Patients with incomplete medical records following tracheostomy were excluded from the analysis. Outcome assessment was based on the regression or persistence of dyspnea, as well as on the occurrence of postoperative complications or recurrences. Outcome was considered favorable when the reduction of clinical symptoms was marked, continuous, or complete. Conversely, the course was considered unfavorable in cases of symptom persistence, worsening, or relapse after a short period of improvement.

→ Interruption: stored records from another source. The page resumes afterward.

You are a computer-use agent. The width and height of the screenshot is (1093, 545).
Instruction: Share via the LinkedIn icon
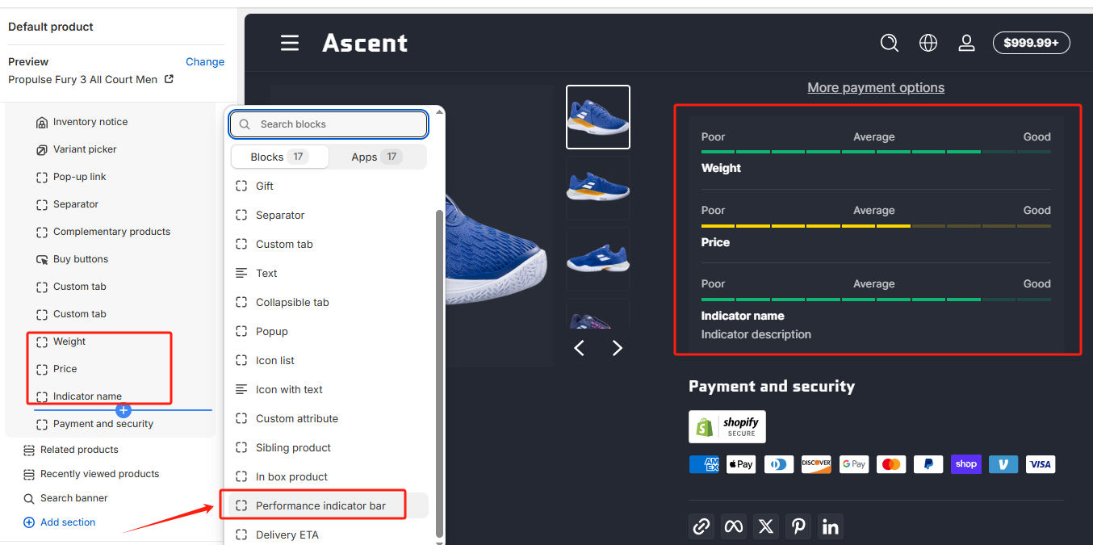click(831, 526)
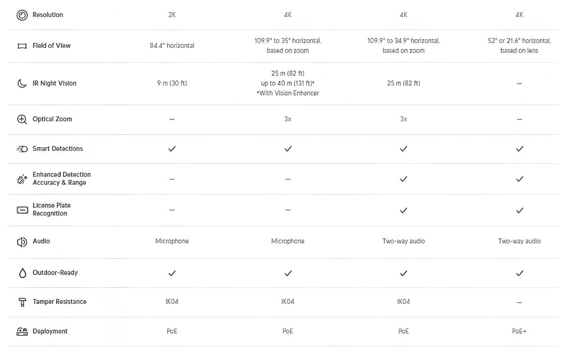Click the Enhanced Detection Accuracy icon
This screenshot has width=569, height=356.
[22, 179]
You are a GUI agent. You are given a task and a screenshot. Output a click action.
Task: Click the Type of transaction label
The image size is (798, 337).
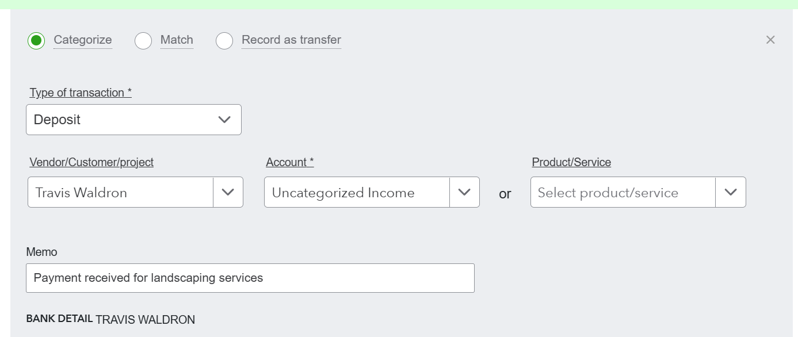(x=81, y=93)
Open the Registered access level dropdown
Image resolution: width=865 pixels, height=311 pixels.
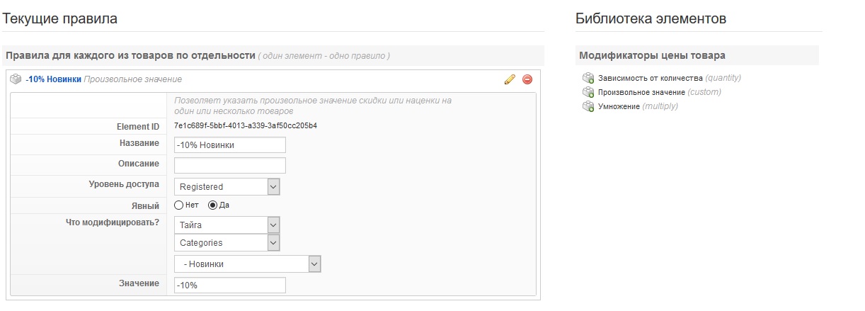(227, 187)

Data entry and analysis were performed using Epi Info version 7.2.6.0. Fisher’s exact test was used to compare proportions. The difference was considered statistically significant for a p-value less than 0.05.
3. Results
Among the 35 patients who underwent tracheotomy, 26 were salvage tracheotomies, representing a frequency of 74.29%, and 9 patients underwent elective tracheotomy, representing 25.71%. The mean age of the patients was 30 ± 20.74 years (range: 2 years to 77 years). The 0 to 20-year age group accounted for 35.29% of cases. Males represented 65.71% of cases, with a sex ratio of 1.91. In terms of profession, farmers constituted 34.29% of the patients, followed by students (20%), homemakers (17.14%), traders (8.57%), and one private-sector employee (2.86%). Figure 1 illustrates the age-group distribution of patients who underwent tracheotomy at CHUD-Borgou (n = 35).
Figure 1. Distribution of patients who underwent tracheotomy in the ENT-head and neck surgery department at CHUD-Borgou by age groups (n = 35).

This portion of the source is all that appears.